The nest of a White-tailed Eagle can be a bulky affair, with those used in successive years taking on huge proportions, as both male and female may add materials to an already impressive structure. The nest is a huge edifice of sticks and branches in a tree or on a coastal cliff which is added to over the years.Made primarily of sticks and branches, it is not unusual for nests to measure up to 2 metres across and 1 metre deep. A giant nest, which had been built upon over a number of years, was found to be 3.7 meters in height. Adults will return to nesting sites and they continue to be used by following generations of birds . Unusually for a large raptor they have been known to nest on the ground where no threat is posed to them by predators or humans. This is often the case in Norway where the eagles for the Irish Reintroduction Project came from.
White-tailed Eagles often have several eyries (places/perches to rest and nest) within their home territory. Being long-lived and faithful to these territories, individual nests may be used for several years, sometimes for decades by successive generations of birds. One nest in Iceland was recorded to have been in use for over 150 years! In parts of the White-tailed Eagle’s range, it has been known for trees to collapse under the enormous weight of such nests.

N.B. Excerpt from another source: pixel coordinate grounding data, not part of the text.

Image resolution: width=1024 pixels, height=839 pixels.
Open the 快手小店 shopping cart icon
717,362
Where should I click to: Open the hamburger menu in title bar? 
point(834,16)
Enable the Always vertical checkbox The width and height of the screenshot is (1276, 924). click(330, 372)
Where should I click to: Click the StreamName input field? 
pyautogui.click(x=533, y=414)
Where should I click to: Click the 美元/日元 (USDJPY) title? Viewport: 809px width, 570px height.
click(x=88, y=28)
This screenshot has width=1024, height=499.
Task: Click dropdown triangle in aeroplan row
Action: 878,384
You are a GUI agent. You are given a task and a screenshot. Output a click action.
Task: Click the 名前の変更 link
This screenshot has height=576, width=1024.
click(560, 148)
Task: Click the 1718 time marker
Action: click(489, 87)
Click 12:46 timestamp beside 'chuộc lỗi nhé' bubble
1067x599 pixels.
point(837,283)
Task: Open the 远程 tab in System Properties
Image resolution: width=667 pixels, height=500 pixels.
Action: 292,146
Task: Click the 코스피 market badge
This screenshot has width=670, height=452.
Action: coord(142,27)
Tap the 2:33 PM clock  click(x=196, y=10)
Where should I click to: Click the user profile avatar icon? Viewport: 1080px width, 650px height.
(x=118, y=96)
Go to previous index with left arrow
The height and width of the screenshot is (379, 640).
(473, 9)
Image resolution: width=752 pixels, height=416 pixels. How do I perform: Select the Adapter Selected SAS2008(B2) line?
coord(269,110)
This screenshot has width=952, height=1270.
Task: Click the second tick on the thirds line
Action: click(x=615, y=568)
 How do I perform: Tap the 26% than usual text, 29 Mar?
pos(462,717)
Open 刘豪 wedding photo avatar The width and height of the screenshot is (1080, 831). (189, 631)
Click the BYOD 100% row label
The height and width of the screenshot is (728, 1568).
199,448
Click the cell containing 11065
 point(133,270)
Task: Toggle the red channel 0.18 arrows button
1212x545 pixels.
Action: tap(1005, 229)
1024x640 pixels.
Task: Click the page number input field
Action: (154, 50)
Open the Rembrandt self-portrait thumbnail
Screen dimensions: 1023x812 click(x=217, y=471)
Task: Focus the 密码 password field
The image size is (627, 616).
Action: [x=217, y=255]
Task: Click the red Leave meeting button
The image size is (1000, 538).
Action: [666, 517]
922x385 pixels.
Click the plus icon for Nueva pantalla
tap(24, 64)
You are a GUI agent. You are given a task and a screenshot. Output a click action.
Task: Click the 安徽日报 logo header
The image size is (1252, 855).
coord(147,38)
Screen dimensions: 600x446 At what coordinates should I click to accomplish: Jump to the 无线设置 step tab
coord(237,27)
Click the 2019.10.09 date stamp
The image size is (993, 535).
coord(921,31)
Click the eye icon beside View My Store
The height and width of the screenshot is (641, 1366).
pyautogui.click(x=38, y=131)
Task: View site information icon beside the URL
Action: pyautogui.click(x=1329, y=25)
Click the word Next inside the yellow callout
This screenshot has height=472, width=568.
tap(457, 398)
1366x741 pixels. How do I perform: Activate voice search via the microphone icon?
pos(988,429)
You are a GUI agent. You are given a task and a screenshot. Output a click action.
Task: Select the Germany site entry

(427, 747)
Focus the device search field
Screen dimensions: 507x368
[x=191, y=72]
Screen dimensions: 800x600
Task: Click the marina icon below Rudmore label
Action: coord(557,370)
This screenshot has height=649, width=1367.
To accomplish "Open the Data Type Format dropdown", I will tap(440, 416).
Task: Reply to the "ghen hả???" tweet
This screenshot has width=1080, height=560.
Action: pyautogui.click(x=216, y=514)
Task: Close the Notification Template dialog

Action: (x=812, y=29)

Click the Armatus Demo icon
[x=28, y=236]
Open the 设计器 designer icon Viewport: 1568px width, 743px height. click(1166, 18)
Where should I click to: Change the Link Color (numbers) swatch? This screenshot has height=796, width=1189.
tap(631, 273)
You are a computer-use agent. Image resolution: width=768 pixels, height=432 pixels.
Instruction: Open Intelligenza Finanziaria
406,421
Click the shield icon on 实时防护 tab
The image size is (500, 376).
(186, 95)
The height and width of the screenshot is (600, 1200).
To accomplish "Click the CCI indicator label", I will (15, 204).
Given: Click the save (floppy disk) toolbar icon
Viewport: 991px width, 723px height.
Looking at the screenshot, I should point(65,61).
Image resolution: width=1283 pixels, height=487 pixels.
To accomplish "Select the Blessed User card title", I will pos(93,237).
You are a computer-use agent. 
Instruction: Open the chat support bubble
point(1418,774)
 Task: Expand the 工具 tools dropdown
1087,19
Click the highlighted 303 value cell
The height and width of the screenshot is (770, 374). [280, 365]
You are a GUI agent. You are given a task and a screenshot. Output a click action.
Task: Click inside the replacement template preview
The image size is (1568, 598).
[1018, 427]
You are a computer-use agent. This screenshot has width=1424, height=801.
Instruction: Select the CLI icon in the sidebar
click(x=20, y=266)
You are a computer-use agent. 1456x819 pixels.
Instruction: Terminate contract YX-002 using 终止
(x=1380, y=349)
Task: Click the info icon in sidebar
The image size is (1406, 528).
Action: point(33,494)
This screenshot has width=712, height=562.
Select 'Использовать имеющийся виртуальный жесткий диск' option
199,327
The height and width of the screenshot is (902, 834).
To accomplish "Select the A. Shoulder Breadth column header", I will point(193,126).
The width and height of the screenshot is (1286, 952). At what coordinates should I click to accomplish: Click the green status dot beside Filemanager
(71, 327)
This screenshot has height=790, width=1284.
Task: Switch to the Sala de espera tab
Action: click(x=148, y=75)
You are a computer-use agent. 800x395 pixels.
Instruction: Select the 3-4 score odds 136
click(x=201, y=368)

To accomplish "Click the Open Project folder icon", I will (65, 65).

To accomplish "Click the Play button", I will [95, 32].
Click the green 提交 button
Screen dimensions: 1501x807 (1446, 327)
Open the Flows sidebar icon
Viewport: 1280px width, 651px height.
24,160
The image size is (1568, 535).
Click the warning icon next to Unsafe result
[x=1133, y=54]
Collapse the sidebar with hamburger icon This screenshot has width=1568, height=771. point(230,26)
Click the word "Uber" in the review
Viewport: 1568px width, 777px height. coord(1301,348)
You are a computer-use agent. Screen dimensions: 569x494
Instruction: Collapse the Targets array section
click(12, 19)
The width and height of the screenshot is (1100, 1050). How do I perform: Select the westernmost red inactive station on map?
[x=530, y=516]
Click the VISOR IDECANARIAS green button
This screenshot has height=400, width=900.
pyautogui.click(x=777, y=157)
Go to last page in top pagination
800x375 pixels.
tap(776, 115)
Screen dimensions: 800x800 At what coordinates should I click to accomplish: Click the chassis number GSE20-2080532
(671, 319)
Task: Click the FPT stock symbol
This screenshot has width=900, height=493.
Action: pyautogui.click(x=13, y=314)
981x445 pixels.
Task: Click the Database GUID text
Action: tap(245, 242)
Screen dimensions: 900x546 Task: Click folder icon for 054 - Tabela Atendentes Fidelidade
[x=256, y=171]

White-tailed sea eagle chick in nest 2013 (c) GET
The eggs and chicks are supported by a lining of common plants found throughout the White-tailed Eagle’s foraging range. Nests may be located on cliff ledges or 12 metres or higher in a tree. Both conifers and deciduous trees are used
During the breeding season, the male will often bring fresh greenery, for example, heather, moss and fronds to line the lining of the nest. Rather than this being seen as mere decoration, it is thought that this fresh vegetation can assist in helping to sanitize the nest. Many plant possess both antiseptic and antibiotic properties which may help cleanse the nest surroundings of bothersome flies and ticks. In the case of the eagles on Bushy Island it has been noted that the young birds do their little bit to keep the nest clean by defecating out of the nest, almost whitewashing the surrounding trees.